— What you need to do —
Output only the stretch of the listing that starts at the line containing "The image size is (892, 709)." and ends at the line containing "This screenshot has height=858, width=892.", reproduced exactly with both ends.

— Excerpted records —
————————

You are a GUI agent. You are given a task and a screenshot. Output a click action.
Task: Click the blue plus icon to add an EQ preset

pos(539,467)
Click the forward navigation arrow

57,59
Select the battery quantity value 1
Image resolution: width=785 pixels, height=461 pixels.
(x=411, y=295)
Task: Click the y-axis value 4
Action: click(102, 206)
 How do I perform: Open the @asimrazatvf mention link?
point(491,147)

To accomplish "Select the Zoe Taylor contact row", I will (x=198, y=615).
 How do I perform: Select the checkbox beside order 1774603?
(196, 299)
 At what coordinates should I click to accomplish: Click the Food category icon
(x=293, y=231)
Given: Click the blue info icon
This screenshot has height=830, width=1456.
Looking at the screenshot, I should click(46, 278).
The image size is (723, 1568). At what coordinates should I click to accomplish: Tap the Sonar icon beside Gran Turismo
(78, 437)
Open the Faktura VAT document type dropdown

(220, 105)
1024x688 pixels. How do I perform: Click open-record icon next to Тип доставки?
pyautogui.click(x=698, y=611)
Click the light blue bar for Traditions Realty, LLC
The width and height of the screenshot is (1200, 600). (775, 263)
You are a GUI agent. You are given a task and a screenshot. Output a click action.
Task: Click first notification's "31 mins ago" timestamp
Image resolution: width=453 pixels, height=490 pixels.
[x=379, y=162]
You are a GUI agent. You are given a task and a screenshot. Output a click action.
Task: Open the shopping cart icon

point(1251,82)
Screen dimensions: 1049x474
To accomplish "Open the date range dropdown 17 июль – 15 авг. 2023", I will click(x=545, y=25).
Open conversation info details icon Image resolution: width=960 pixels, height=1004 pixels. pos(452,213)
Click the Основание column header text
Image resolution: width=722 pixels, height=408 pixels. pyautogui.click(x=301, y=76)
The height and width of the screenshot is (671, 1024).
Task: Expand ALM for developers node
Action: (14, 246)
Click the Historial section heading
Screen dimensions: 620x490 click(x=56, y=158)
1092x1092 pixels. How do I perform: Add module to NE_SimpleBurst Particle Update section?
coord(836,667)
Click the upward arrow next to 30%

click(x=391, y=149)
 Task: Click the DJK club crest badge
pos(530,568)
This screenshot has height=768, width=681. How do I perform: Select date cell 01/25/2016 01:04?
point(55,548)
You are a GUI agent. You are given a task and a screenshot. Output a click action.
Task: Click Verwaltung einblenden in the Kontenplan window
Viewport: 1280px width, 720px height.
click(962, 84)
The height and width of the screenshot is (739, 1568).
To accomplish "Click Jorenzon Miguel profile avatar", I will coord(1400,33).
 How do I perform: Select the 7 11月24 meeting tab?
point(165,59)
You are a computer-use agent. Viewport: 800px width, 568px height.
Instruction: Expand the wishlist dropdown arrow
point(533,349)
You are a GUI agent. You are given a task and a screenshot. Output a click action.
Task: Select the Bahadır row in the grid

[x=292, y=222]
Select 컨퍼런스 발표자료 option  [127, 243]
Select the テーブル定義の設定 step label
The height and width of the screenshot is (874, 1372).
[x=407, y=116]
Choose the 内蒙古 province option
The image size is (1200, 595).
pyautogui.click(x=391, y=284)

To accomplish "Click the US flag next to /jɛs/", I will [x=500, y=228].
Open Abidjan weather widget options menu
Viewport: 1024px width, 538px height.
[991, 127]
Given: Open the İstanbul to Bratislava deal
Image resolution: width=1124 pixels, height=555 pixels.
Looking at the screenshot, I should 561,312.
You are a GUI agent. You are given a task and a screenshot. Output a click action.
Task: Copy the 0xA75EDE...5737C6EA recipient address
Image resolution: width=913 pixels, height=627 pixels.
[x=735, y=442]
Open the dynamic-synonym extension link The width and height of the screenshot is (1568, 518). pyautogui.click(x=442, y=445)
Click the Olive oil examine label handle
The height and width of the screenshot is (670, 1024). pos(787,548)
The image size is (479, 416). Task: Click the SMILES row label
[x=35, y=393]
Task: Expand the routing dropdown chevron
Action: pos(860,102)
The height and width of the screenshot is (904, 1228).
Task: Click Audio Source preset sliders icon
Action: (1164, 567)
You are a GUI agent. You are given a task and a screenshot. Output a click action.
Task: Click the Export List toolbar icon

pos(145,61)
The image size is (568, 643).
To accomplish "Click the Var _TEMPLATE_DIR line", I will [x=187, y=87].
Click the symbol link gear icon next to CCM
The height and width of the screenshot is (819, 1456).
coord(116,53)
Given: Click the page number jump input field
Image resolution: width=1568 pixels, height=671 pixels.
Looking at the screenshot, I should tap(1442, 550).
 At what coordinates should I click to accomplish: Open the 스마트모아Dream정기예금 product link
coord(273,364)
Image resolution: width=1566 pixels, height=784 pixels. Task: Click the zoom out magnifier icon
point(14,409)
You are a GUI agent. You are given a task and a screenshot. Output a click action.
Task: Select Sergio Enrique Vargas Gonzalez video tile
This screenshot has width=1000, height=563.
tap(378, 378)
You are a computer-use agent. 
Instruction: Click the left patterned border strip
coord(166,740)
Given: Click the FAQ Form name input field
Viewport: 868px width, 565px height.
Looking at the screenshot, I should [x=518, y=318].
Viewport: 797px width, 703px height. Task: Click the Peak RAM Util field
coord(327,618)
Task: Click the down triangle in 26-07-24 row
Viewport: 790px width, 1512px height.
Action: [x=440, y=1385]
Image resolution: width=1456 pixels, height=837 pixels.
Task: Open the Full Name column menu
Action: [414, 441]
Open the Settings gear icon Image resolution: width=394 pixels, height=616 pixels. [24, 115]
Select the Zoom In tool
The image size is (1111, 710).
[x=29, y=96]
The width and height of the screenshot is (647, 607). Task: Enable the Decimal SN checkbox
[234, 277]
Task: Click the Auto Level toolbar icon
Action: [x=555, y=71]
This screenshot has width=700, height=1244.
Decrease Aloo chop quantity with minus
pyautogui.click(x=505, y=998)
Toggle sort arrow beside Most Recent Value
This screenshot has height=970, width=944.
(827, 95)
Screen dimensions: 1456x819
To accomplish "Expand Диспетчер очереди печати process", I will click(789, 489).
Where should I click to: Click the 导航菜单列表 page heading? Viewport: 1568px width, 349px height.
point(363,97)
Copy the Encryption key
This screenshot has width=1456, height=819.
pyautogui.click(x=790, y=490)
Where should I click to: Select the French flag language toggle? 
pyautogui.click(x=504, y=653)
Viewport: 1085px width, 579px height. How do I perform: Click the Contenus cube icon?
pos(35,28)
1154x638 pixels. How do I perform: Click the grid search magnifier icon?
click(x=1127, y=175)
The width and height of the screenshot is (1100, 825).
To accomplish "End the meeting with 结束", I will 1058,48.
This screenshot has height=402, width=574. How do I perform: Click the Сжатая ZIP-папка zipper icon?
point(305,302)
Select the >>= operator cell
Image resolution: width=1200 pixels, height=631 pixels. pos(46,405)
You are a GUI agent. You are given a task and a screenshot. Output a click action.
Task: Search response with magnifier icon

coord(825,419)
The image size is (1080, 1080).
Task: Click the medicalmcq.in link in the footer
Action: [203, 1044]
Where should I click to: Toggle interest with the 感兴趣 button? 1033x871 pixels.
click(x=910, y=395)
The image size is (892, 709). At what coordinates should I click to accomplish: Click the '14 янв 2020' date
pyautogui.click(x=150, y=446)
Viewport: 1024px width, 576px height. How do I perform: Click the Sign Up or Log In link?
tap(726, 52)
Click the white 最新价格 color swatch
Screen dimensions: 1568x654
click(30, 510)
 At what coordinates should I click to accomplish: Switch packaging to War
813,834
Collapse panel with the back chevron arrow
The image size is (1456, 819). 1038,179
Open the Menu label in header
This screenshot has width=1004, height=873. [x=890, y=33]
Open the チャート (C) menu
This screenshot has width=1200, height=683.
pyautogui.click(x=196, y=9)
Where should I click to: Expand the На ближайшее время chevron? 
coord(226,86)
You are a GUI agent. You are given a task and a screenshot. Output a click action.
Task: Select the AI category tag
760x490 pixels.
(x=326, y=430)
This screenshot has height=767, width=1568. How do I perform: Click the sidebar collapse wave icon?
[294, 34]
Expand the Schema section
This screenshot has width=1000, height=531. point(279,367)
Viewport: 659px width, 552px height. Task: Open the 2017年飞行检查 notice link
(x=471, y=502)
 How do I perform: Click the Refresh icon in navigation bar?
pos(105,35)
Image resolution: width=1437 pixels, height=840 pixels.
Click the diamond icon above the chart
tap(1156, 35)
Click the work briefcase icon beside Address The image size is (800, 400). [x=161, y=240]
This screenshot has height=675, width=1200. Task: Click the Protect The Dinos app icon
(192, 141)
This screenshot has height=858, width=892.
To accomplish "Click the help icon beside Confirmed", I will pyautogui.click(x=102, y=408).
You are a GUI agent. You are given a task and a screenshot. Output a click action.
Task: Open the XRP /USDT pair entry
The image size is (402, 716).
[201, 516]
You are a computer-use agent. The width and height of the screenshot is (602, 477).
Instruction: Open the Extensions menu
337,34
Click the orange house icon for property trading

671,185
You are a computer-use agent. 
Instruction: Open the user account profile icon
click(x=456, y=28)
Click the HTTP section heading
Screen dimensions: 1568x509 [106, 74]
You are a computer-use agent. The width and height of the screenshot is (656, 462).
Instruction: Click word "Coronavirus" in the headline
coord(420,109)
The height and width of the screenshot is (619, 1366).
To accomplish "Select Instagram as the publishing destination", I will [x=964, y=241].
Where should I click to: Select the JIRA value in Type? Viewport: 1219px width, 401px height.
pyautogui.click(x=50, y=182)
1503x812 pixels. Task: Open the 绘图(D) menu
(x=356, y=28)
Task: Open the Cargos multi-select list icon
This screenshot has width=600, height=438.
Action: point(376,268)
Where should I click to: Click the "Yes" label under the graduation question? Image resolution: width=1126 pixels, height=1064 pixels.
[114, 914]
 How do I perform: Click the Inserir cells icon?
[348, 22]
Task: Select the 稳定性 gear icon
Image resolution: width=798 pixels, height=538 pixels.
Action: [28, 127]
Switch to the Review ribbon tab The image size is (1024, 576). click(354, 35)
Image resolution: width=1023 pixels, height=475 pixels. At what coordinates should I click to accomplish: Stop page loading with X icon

————————

— Solved problem —
The image size is (892, 709). At what coordinates should I click to accomplish: Click the '14 янв 2020' date
pyautogui.click(x=150, y=446)
Viewport: 1024px width, 576px height. How do I perform: Click the Sign Up or Log In link?
tap(726, 52)
Click the white 最新价格 color swatch
Screen dimensions: 1568x654
click(30, 510)
 At what coordinates should I click to accomplish: Switch packaging to War
813,834
Collapse panel with the back chevron arrow
The image size is (1456, 819). 1038,179
Open the Menu label in header
This screenshot has width=1004, height=873. [x=890, y=33]
Open the チャート (C) menu
This screenshot has width=1200, height=683.
pyautogui.click(x=196, y=9)
Where should I click to: Expand the На ближайшее время chevron? 
coord(226,86)
You are a GUI agent. You are given a task and a screenshot. Output a click action.
Task: Select the AI category tag
760x490 pixels.
(x=326, y=430)
This screenshot has height=767, width=1568. How do I perform: Click the sidebar collapse wave icon?
[294, 34]
Expand the Schema section
This screenshot has width=1000, height=531. point(279,367)
Viewport: 659px width, 552px height. Task: Open the 2017年飞行检查 notice link
(x=471, y=502)
 How do I perform: Click the Refresh icon in navigation bar?
pos(105,35)
Image resolution: width=1437 pixels, height=840 pixels.
Click the diamond icon above the chart
tap(1156, 35)
Click the work briefcase icon beside Address The image size is (800, 400). [x=161, y=240]
This screenshot has height=675, width=1200. Task: Click the Protect The Dinos app icon
(192, 141)
This screenshot has height=858, width=892.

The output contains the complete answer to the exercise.